Masande Mtintsilana is an Information Security Consultant at MWR InfoSecurity, where he is part of the mobile security practice. He enjoys taking deep dives into application security and has published advisories for vulnerabilities discovered in LG flagship devices. He completed his undergrad in Electrical and Computer Engineering at the University of Cape Town. In his free-time Masande enjoys participating in capture-the-flag (CTF) competitions and reverse engineering applications.@_masande
Talk: Junk Hacking to Skill Up – Learning Through Reversing Engineering Embedded Devices.
A growing opinion in the InfoSec community is that junk hacking, finding vulnerabilities in arbitrary computer-like devices, is often done only for fame and fortune and does no good but spread fear, uncertainty and doubt. This is probably true to some extent, but there is a part to it that is often overlooked.

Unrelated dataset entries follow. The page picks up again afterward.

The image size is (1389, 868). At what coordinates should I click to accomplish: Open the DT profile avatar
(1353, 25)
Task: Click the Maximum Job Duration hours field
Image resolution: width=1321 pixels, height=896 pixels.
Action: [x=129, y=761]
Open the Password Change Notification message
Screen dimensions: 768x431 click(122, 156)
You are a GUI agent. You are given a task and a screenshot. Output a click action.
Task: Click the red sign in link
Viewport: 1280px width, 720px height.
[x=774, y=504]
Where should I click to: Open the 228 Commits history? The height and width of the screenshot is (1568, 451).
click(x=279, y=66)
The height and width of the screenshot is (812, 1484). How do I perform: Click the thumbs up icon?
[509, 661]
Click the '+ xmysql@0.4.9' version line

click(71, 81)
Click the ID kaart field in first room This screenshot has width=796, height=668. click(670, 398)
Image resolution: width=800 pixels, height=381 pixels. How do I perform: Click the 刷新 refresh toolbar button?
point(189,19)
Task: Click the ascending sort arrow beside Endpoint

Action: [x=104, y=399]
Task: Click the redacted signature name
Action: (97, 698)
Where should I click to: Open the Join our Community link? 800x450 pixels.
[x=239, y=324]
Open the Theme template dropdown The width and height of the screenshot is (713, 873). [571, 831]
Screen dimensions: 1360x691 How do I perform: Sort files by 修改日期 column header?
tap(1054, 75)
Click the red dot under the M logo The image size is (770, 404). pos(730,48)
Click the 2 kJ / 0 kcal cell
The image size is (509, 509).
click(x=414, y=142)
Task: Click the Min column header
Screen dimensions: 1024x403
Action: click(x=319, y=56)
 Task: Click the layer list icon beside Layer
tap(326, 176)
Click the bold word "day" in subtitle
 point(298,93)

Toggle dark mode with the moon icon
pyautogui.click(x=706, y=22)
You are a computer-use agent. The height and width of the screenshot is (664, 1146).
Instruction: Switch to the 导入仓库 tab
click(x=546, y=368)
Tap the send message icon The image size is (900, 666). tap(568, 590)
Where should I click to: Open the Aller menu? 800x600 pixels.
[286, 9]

What I’m referring to here is the useful tricks and techniques gained through exploring and exploiting these junk devices, which is often more interesting than the bugs themselves.
So in the spirit of learning by junk hacking, I will discuss my journey hacking a “Personal Cloud Storage and Media Streamer”, along with all the trials and tribulations encountered. This includes discovering multiple ways to pop a root shell on the target device by exploiting network services, physical ports and a companion mobile application.
This talk aims to inspire random acts of hacking , by showing you how to get started with bug hunting. This includes setting up your own environment and knowing how to debug your way out of sticky situations. And since embedded device security is still lost in the 90s, we’ll learn some tell-tale signs that might indicate promising bugs, all with minimal effort.